I think I've just gone blind , take it away please


----------



## chris.ph (Dec 29, 2011)

after that votr of confidence scott will definitely have his name down for one :tongue2: :tongue2: :tongue2:


----------



## Lampoc (Oct 31, 2010)

As well as being overpriced, these new Raketas are apparently quite rare due to the Olympics Committee getting upset and banning Raketa from making any more.

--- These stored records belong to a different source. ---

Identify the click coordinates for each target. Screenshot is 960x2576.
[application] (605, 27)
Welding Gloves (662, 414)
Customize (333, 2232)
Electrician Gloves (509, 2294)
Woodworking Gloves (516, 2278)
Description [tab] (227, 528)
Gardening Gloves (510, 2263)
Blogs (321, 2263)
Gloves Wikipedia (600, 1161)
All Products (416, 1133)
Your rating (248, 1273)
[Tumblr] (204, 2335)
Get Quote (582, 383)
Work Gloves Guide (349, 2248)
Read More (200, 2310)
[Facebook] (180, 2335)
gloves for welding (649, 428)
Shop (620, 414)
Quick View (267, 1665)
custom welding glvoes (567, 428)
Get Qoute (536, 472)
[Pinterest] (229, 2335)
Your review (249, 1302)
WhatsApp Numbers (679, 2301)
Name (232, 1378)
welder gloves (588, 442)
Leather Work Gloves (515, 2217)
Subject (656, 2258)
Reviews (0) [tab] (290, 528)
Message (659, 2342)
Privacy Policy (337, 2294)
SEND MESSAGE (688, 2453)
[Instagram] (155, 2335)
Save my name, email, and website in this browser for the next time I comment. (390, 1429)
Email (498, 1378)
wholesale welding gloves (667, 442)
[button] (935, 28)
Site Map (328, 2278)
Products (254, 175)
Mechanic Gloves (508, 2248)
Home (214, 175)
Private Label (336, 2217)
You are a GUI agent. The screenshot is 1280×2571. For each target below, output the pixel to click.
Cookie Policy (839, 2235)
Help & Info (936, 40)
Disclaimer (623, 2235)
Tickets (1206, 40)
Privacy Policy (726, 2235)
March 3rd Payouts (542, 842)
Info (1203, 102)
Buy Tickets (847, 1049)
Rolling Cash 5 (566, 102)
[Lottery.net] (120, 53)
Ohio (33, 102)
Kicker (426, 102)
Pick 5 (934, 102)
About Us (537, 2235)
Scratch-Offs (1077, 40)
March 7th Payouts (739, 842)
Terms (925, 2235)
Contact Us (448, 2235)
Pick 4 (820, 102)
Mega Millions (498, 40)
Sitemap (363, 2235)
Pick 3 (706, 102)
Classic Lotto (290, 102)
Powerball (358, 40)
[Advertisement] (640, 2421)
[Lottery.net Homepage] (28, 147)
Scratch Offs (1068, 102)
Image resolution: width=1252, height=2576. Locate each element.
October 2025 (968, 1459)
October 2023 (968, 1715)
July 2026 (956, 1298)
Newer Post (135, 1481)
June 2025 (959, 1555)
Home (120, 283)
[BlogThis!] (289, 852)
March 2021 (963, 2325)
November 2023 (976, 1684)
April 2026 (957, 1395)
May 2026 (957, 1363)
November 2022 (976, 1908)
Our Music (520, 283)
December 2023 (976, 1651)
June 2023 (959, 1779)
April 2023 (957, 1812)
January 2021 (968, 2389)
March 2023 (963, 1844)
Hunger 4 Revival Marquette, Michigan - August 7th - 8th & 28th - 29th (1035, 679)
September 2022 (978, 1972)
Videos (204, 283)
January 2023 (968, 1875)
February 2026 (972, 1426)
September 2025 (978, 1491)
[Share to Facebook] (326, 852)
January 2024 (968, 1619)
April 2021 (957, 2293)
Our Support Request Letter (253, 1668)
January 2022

More here: http://www.raketa.com/stopped-selling-watches-raketa-for-sochi/


----------



## Kutusov (Apr 19, 2010)

:bad: :bad: :bad: ...vile...


----------



## Lampoc (Oct 31, 2010)

Kutusov said:


> :bad: :bad: :bad: ...vile...


 It's in excellent taste compared to some of Raketa's latest offerings.... New World Timer anyone?


----------



## luckywatch (Feb 2, 2013)

I thought it has a lovely strap. :jump: :jump:


----------



## Time Bomb (Dec 28, 2013)

Good god, its a watch for play days.


----------



## Kutusov (Apr 19, 2010)

Lampoc said:


> Kutusov said:
> 
> 
> > :bad: :bad: :bad: ...vile...
> ...


 ooh: ooh: ooh: ooh: Stop posting that, I'm running out of fluids here... :alcoholic:

I'm glad they've spent all that money on PR and bashing the old ones just so they could come out with those disaster zones..


----------



## Lampoc (Oct 31, 2010)

Despite the fact they're making truly hideous timepieces, in fairness to Raketa they seem to be balancing this out by making some rather nice stuff too.


----------



## Kutusov (Apr 19, 2010)

Well, at least Raketagirl is really nice stuff... :naughty:


----------



## teadazed (Nov 19, 2013)

My eyes!


----------



## chris.ph (Dec 29, 2011)

Kutusov said:


> Lampoc said:
> 
> 
> > Kutusov said:
> ...


dear god , thats hideous. i prefer my gold one, i gave the silver one to my mother :thumbup:


----------